Written by David Phillips and Shelley Olds
Updated: 16 August 2018
Posted: 8 May 2018
Activity at Kīlauea Volcano on the Big Island of Hawai’i has recently increased. Starting on Monday, April 30, 2018, magma beneath Pu‘u ‘Ō‘ō drained and triggered a collapse of the crater floor. Within hours, earthquakes began migrating east of Pu‘u ‘Ō‘ō, signaling an intrusion of magma along the middle and lower East Rift Zone. A new eruption commenced in the Leilani Estates subdivision in the lower East Rift Zone on May 3, 2018, following days of increased earthquake activity and ground deformation. A magnitude 6.9 earthquake occurred on Friday, May 4, 2018, 16 km southwest of Leilani Estates and at a depth of 5.0 km. This is the strongest quake in Hawai’i since 1975, and the largest in a series of strong earthquakes. For more information, USGS Hawaiian Volcano Observatory, Kīlauea and USGS event page.

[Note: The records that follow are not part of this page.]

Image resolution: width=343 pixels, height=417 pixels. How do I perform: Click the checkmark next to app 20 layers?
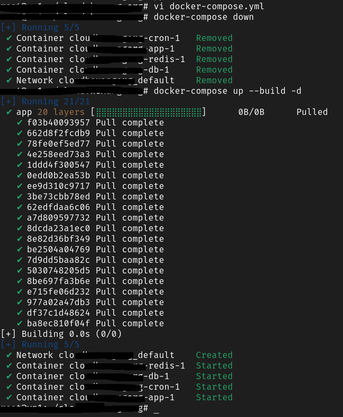click(x=9, y=112)
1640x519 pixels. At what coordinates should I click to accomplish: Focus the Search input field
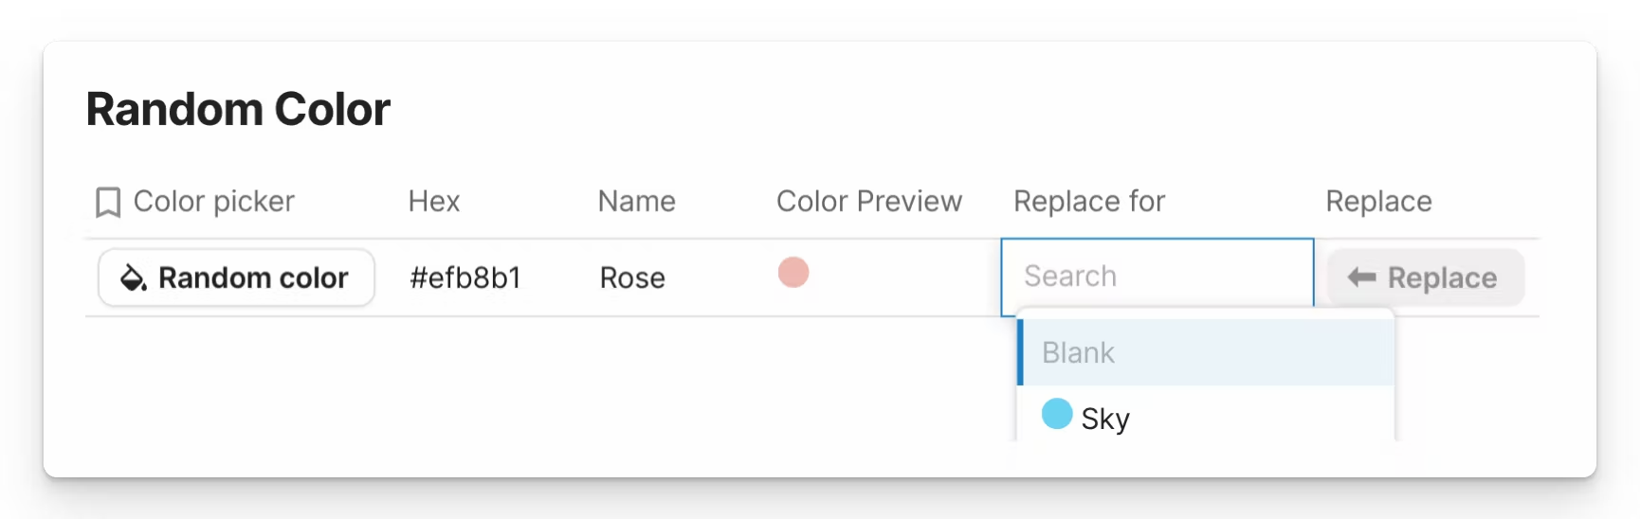1157,277
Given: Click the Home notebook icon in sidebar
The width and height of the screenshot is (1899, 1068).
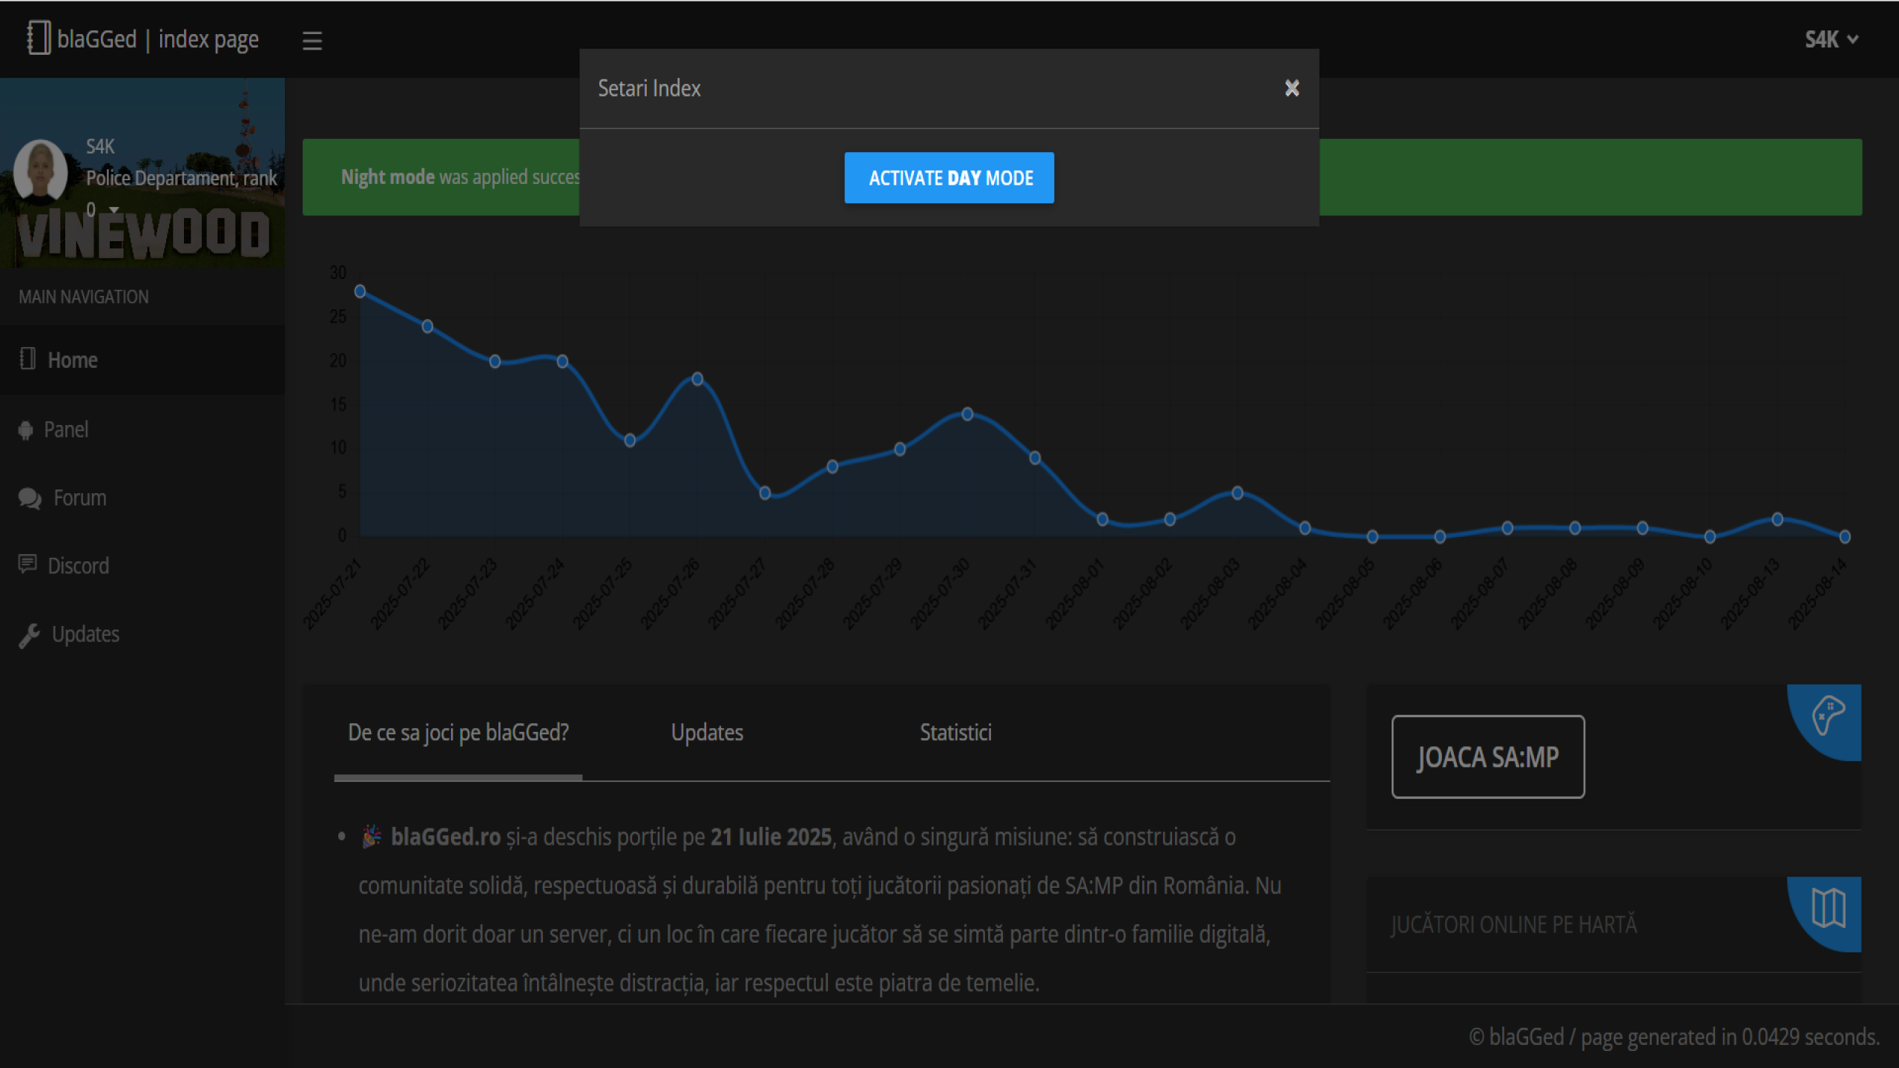Looking at the screenshot, I should 27,359.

GPS/GNSS Instrumentation and Engineering
UNAVCO provided 15 campaign GPS/GNSS systems for deployment on Kīlauea Volcano and engineering support to USGS/HVO.
UNAVCO provides ongoing GPS/GNSS data archiving support for the USGS Volcano Hazards Program, including data from stations on Kīlauea Volcano. Standard rate data (15- or 30-sec) from stations operated by USGS/HVO, Stanford University, and the University of Hawaii are available from the UNAVCO ftp site for rinex files or DAIv2.
Borehole Strainmeter Data
UNAVCO has produced a fully processed 1-sps borehole strainmeter (BSM) dataset spanning the time period of this event, available from the PBO borehole strainmeter event response page.
UNAVCO responds to Community requests for support during significant geophysical events such as earthquakes, volcanic activity, landslides, glacial and ice-sheet movements, unusual uplift or subsidence, extreme meteorological events, or other hazards.